* **Given request**
Pull out every line of the items below that contains the string "pixels", and copy each one in full.

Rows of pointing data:
-------
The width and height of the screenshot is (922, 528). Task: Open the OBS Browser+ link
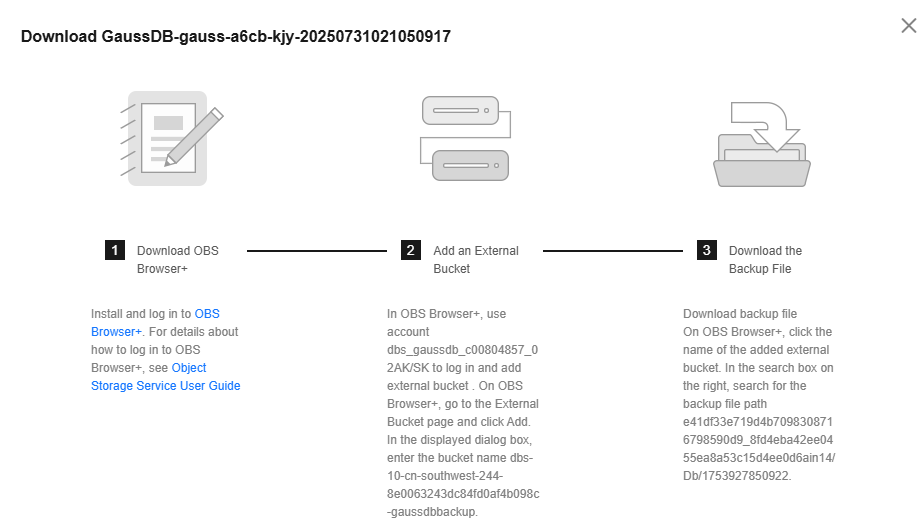[x=155, y=323]

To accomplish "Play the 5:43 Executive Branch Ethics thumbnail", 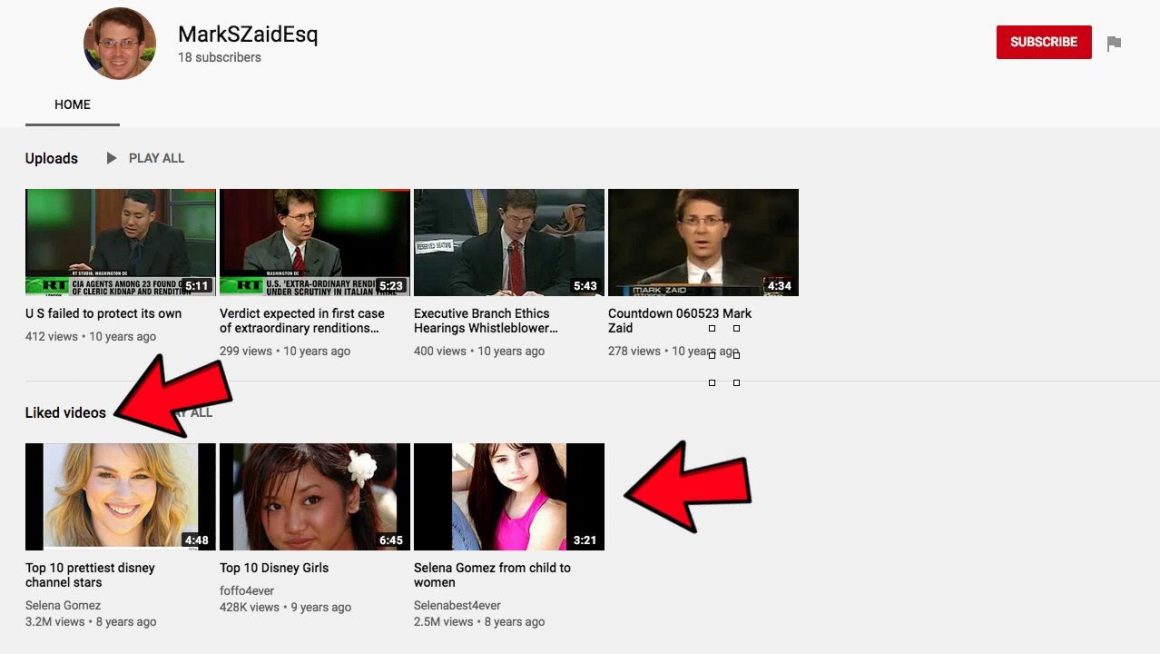I will tap(508, 242).
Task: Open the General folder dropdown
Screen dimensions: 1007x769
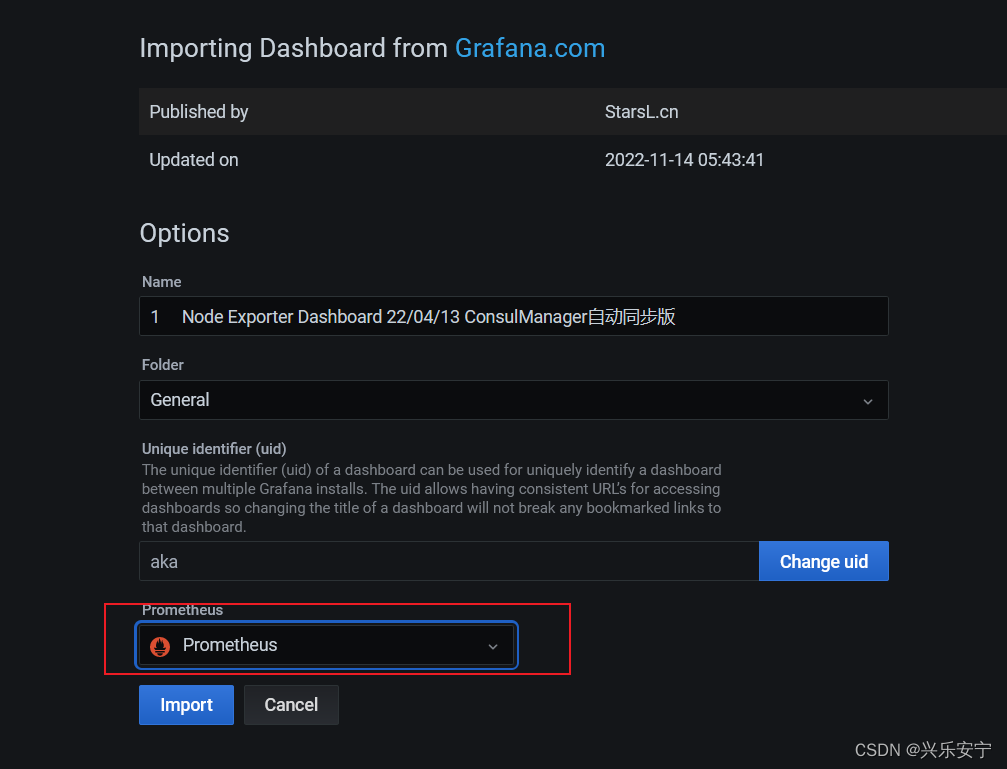Action: tap(514, 400)
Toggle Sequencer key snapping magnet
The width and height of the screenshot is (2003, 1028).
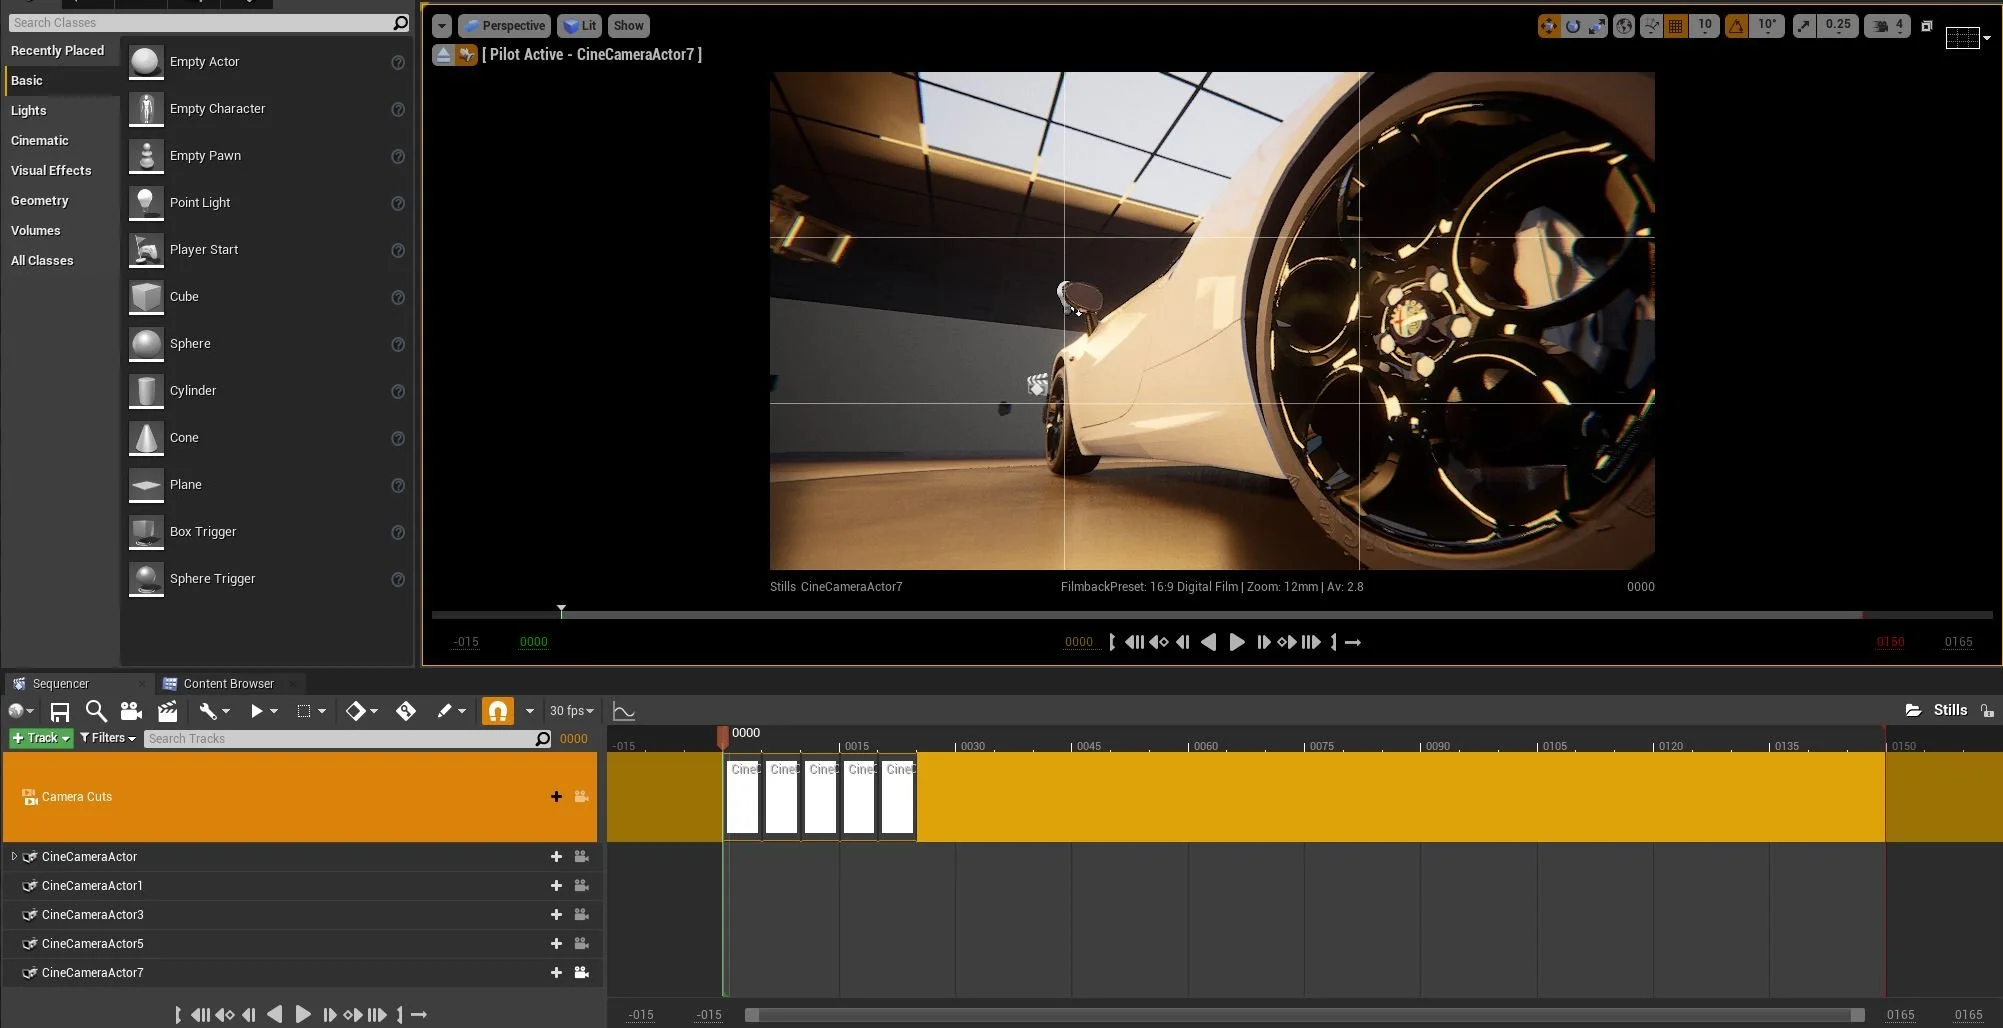coord(497,711)
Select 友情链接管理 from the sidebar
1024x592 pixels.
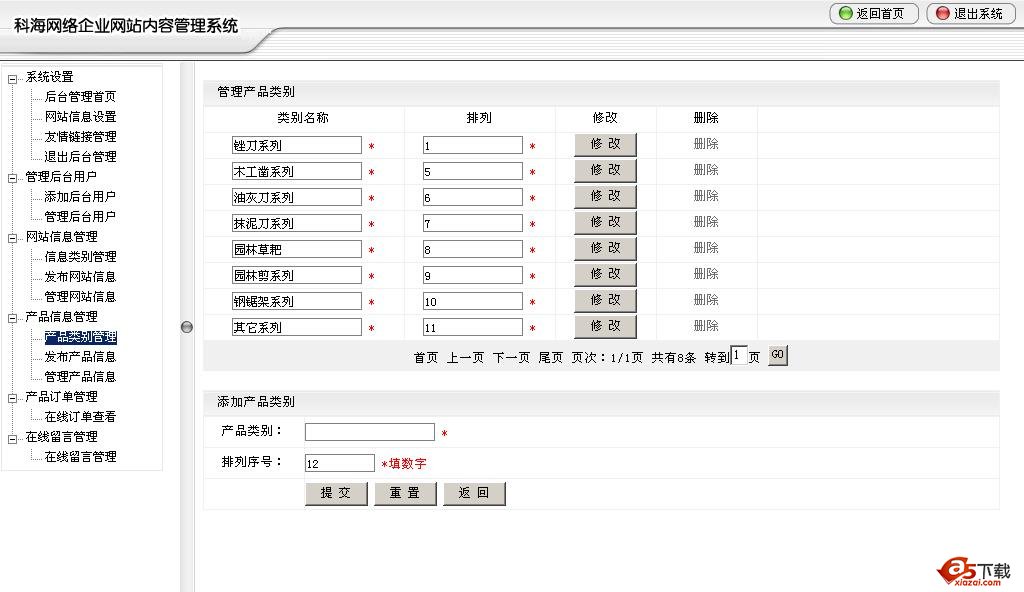(80, 137)

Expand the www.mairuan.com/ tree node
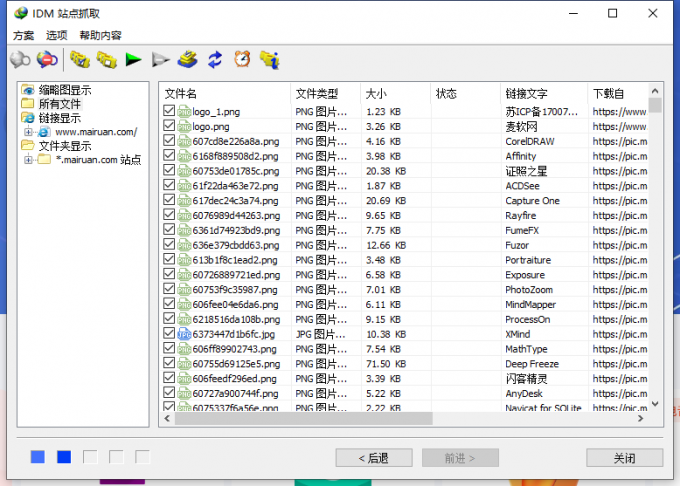click(29, 132)
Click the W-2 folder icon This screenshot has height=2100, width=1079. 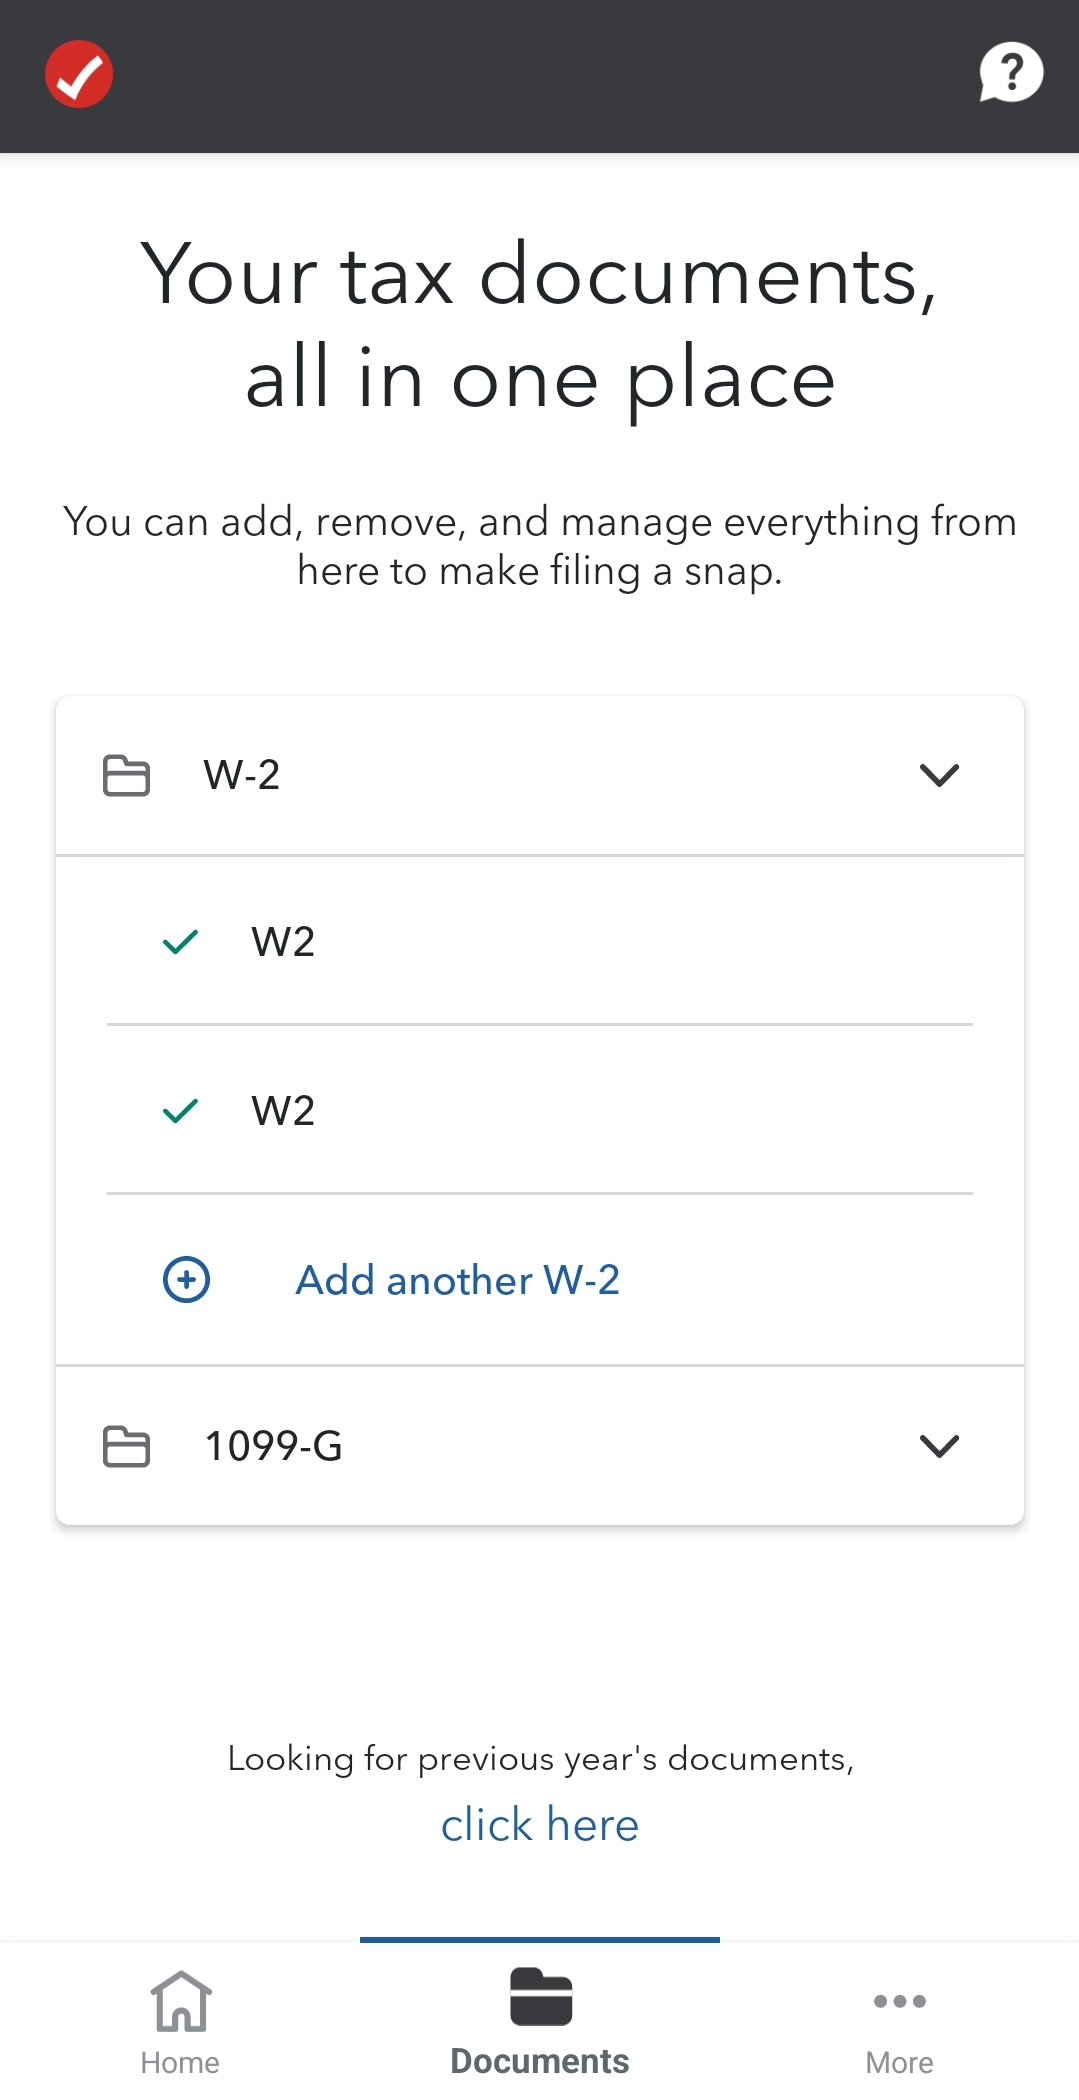tap(127, 776)

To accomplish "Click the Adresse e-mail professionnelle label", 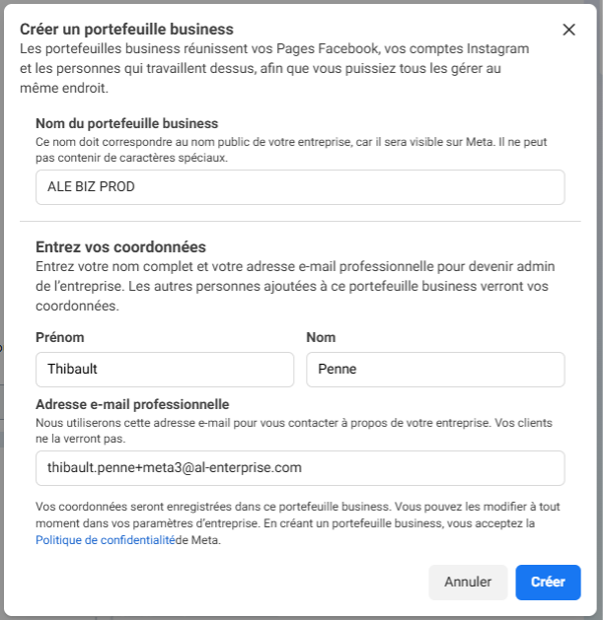I will pos(132,404).
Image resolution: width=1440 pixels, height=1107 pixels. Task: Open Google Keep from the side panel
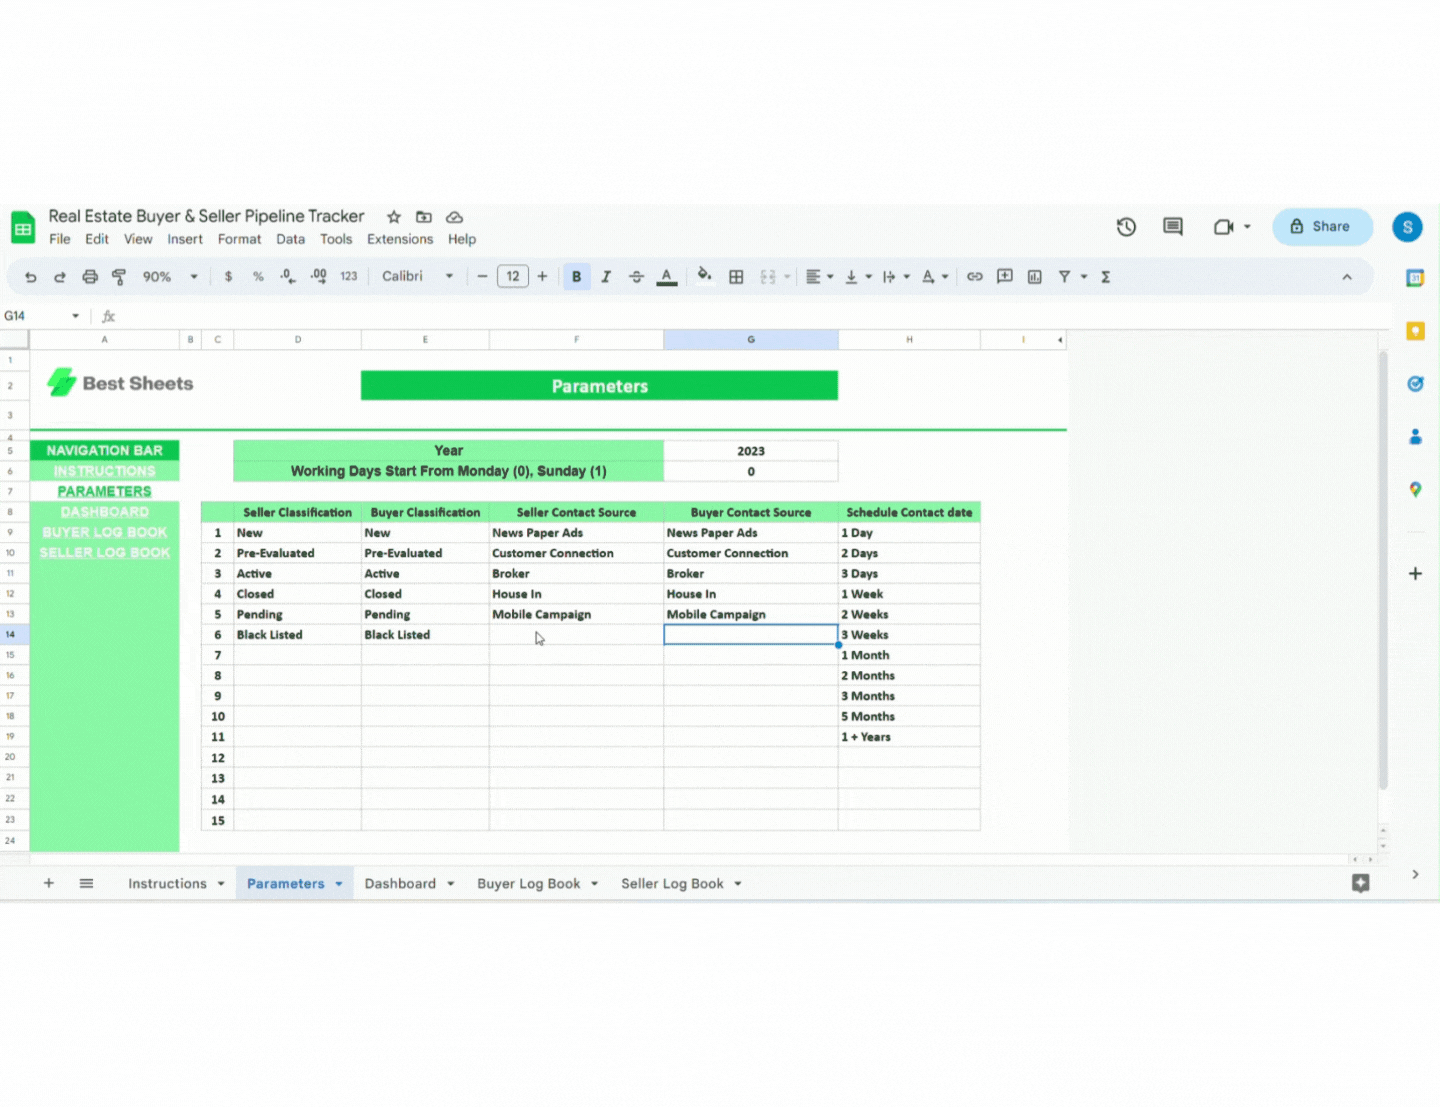(1415, 331)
-------
* **Result**
1024x592 pixels.
Image resolution: width=1440 pixels, height=1107 pixels. Task: Open Google Keep from the side panel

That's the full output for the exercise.